Тот молча подошел и стал у стола, сжимая гусли в правой руке. Тиун протянул руку, чтобы потрепать музыканта по щеке, но тот ожег Пилипа таким взглядом, что тот отдернул ладонь.
— Гордый! — хмыкнул тиун. — Как необъезженный конь. У нас объездят!.. Хочешь быть музыкой у Святослава?
Костас-крестник пожал плечами.
— Еды будет, сколько живот емлет, — стал перечислять Пилип, загибая жирные пальцы, — доброй еды, с княжьего стола! Дадим порты и рубаху шелковые, сапоги козловые — будешь, как боярин ходить. Гривна в год жалованья, а сколько еще князь и бояре серебра в жменю насыпят, коли угодишь!.. Жена, дети есть?
— Боярин, что допрашивал меня в полоне, говорил, что погибли все. Один я.
— У нас долго один не будешь! Киевские девки любят таких чернявых! — загоготал тиун. — Смотри только — не шалить! — погрозил Пилип пальцем. — А то обрюхатишь девку, а она — в ноги князю! Не любит такое Святослав, а пуще его — княгиня. Женись, как надлежит доброму христианину, и живи, как Господь заповедал. Заповеди знаешь?
— Крестный учил.
— А песни сочинять умеешь? Надобно к приезду Игоря.
— Только петь, боярин.
— Хоть так… Сочинители найдутся. Пойдешь ко мне?
— Как скажет отец мой, богом данный, — поклонился музыкант. Костас довольно ухмыльнулся.
— Уважительный! — похвалил тиун. — Поди, погуляй — позовем!
— Будет тебе триста рабов по ногате! — решительно сказал Пилип, когда музыкант ушел.
— А Святослава не боишься? — лукаво сощурился грек.
— За доброго музыку князь мне и пять сотен простит! — хмыкнул тиун. — Беда у нас. Коська-гусельник опился меда и третьего дня как помер. Добрый был музыка, но пил немерено. Князь велел такого же сыскать, а где быстро найдешь?

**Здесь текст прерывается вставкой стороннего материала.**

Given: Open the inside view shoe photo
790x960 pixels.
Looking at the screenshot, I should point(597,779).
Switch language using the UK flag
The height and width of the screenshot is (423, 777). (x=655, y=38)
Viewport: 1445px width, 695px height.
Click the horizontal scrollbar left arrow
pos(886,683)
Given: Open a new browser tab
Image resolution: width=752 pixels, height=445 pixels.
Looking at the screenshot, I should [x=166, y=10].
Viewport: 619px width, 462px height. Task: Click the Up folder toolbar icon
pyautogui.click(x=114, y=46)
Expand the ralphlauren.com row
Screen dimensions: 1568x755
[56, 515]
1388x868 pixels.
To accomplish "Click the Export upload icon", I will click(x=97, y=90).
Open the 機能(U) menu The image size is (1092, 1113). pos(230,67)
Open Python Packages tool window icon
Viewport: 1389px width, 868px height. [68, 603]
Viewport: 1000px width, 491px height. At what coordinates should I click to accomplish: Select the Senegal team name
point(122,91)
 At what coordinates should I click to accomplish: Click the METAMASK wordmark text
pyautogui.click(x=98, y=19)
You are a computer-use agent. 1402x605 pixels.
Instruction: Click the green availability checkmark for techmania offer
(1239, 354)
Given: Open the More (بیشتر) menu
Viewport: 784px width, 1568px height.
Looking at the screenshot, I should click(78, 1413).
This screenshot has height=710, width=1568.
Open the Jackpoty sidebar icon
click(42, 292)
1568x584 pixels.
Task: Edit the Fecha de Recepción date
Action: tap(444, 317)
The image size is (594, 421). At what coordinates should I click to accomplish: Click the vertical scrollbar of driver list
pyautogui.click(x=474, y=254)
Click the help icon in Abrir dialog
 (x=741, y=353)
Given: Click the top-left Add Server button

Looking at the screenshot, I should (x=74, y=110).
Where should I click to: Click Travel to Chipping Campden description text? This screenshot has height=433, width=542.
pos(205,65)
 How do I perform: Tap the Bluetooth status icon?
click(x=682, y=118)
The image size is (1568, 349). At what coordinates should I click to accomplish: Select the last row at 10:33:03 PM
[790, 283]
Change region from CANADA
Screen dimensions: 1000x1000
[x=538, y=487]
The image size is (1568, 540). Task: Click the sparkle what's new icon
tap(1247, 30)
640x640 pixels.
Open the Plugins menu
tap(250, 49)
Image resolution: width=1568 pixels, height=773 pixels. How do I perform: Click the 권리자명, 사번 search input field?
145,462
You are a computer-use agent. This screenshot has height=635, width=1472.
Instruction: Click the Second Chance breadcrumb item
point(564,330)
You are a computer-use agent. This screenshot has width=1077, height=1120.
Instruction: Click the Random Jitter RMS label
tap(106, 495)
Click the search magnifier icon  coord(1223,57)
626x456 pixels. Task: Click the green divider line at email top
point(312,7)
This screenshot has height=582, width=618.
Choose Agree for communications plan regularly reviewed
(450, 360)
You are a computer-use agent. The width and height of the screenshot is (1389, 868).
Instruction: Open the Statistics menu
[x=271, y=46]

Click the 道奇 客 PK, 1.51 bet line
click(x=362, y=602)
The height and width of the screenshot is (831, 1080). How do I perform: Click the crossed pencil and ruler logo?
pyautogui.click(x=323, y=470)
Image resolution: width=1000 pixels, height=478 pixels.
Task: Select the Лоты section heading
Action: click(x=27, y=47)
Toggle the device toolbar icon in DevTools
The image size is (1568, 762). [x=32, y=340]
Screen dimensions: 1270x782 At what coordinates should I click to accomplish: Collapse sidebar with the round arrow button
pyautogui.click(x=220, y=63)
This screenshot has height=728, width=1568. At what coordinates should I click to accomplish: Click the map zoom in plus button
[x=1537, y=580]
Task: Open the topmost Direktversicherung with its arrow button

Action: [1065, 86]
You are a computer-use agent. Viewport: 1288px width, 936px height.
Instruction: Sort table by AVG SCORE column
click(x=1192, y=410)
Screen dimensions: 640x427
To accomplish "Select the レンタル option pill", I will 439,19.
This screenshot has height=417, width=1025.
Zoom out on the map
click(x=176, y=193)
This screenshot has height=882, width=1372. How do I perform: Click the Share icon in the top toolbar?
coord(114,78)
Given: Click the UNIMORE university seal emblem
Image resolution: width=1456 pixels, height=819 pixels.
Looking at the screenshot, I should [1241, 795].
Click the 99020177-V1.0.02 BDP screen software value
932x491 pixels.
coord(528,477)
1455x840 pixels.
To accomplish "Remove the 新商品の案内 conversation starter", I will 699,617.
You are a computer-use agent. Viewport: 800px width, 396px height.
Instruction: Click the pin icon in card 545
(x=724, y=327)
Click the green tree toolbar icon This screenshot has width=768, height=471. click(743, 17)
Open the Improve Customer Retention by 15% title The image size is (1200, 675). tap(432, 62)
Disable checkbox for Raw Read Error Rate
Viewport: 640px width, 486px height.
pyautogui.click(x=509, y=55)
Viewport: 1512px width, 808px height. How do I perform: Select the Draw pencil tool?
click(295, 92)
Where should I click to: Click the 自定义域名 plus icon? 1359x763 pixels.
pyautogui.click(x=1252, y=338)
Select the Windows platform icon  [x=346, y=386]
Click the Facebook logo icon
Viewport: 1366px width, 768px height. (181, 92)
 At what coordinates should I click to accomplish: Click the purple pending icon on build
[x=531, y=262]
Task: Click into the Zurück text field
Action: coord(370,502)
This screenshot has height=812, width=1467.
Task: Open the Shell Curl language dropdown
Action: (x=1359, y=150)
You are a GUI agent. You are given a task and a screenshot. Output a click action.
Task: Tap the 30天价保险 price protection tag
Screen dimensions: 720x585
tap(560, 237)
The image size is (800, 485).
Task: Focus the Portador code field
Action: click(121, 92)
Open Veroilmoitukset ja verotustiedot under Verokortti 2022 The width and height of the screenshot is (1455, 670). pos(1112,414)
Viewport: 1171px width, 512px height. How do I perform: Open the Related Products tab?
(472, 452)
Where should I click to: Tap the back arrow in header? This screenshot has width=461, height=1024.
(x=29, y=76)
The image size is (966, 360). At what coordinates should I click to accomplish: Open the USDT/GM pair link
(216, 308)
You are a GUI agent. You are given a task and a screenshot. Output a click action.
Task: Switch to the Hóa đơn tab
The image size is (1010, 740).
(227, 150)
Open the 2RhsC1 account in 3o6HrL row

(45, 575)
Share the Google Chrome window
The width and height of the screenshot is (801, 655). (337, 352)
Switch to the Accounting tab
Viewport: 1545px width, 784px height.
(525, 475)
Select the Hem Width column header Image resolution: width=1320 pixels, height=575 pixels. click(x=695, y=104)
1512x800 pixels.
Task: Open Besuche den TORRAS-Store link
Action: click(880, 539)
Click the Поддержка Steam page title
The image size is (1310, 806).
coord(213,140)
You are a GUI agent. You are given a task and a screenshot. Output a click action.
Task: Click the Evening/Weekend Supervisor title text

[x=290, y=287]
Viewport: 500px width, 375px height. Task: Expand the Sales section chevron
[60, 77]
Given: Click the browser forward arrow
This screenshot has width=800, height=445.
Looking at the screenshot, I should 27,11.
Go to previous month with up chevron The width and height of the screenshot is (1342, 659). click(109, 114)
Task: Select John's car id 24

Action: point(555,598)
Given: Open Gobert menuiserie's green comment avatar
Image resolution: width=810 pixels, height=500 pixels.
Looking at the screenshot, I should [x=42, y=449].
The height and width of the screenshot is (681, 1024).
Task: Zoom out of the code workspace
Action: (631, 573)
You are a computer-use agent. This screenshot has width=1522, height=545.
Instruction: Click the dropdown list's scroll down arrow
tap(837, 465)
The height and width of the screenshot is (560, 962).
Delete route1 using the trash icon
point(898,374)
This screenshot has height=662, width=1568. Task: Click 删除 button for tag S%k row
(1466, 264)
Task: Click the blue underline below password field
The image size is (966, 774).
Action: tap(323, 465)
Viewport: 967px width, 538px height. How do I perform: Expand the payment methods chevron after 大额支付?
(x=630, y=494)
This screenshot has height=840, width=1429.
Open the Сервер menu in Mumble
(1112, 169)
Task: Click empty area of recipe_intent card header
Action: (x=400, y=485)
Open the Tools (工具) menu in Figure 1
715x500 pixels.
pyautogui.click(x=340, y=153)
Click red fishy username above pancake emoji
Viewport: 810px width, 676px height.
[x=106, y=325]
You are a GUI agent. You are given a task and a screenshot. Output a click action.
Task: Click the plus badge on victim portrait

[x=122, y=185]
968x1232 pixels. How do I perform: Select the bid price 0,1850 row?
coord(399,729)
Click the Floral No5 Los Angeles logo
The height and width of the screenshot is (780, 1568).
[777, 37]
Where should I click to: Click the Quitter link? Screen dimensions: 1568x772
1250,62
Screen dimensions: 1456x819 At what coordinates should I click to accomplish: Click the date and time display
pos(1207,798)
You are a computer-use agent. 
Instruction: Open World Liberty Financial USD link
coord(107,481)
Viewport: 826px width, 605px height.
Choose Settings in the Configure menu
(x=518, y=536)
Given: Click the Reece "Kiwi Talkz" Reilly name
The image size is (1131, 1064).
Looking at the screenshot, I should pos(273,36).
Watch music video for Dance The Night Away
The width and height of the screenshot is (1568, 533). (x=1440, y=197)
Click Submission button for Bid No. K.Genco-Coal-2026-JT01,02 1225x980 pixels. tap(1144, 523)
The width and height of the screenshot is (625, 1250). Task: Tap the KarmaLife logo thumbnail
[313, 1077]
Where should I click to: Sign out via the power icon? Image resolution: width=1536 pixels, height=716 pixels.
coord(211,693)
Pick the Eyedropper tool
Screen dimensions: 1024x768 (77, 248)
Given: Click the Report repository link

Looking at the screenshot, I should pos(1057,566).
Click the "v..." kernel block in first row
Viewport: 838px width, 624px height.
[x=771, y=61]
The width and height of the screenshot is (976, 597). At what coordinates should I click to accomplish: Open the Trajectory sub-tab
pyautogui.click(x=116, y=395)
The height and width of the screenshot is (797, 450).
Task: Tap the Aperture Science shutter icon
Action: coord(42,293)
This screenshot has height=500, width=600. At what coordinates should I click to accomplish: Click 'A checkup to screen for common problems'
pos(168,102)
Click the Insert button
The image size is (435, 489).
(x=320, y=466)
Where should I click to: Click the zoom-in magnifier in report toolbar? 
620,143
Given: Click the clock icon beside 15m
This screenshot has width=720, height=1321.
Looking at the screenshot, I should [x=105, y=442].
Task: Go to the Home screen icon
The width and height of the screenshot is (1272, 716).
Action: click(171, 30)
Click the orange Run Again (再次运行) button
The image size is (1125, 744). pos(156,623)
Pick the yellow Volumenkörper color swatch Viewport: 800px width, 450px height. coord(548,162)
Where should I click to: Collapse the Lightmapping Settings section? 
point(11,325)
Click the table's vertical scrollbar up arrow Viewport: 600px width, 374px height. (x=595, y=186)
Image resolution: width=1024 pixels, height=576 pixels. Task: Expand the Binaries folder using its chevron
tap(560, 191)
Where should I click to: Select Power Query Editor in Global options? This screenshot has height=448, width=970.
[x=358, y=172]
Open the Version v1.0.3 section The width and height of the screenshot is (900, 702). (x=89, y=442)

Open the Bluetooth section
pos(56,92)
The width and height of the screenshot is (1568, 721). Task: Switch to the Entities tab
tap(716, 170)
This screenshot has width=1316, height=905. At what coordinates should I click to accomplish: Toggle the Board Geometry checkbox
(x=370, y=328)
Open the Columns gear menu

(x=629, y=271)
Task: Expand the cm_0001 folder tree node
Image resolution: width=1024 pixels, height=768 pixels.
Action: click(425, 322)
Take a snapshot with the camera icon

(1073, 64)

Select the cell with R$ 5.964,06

Гусельников и дудочников хватает, но чтоб такой добрый…
— Шелку для князя тебе не надо? — спросил Костас. — Паволоки, аксамит, узорочье разное…
Пилип задумался.
— Возьму, коли не станешь дорожиться! — сказал решительно. — У Святослава имения много, да на пиру гостей и дружину станет одаривать. За сечу великую и победу над ворогом. Может не хватить даров. Вези на княжий двор шелка, а там спросишь меня! По рукам?
Костас вместо ответа с размаху ударил по пухлой жирной ладони. Тут же вышколенный слуга торопливо метнулся к столу с еще одним кувшином вина…
А новонареченный Костас, выйдя во двор постоялого двора, прошел в дальний угол и присел там на ветхую колоду у поленницы. Положил на колени гусли и пробежался по струнам пальцами. Теплое сентябрьское солнце мягко согрело его лицо и плечи, и музыкант заиграл, отвечая музыкой на переполнявшие сердце чувства. Мелодия, негромкая, светлая заполнила двор, затем выплыла за ворота, заставив остановиться пробегавшую по улице стайку девок. Тихо пощебетав, они замерли у распахнутых ворот, во все глаза пялясь на странного музыканта.
Но Костас не видел их. Прикрыв веки, он самозабвенно перебирал струны, ласкал их, словно благодаря за мир, воцарившийся в его душе. Ему было хорошо. Вокруг были добрые люди, которые любили его, хвалили его за музыку и готовы были много сделать для него. Бог сжалился над ним и дал покой его душе.